Startups have their elevator pitch. Charities have their key messages. Universities have mottos. New designers should be able to distil their message in order to translate their work into sales.
Pop quiz. Identify these brands from these three words. Answers at the end (no peeking)
• Luxury space-dyed knitwear
• Chubby striped fur
• Tailored men’s swim-shorts
Net a Porter stocks 300 brands and Matches has upwards of 400. That’s a lot of images, products, words and ‘brand visions’ for any customer to absorb. Imagine the buyers who have to assess these brands each season. Couple that noise with an increasingly impatient and less indulgent audience and it’s not difficult to see how a collection can get lost.
A brand with a single, clear message can slice through the noise of competition.

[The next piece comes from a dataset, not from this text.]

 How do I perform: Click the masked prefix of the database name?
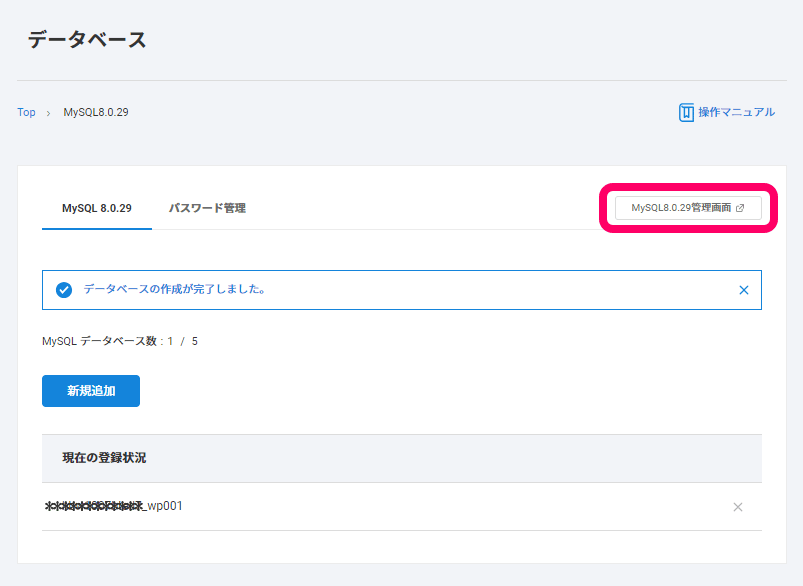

Can your brand be understood in three words or fewer?
I launched my women’s collection, YULAN as an ambitious, full ready-to-wear collection complete with jersey and knitwear. While it was received very well, subsequent seasons proved trickier for audiences to connect with. On reflection, although it was a complete collection at launch, it had one very simple message -the colour RED.
Every item that season was the same specific shade of the colour ( a huge technical achievement as insiders will understand) It was a concept that was easily understood and this simplicity gave buyers a way into the collection.
If your message is too complex to describe quickly, then others will struggle too. Unfortunately, if they struggle, they’ll probably just move on hoping to find something that connects more easily.
To communicate clearly, it’s most effective to distil the message to its essence. Strip away complexity, detail and garnish until you have an unambiguous, upfront, crystal-clear idea that is easy to convey and difficult to misunderstand.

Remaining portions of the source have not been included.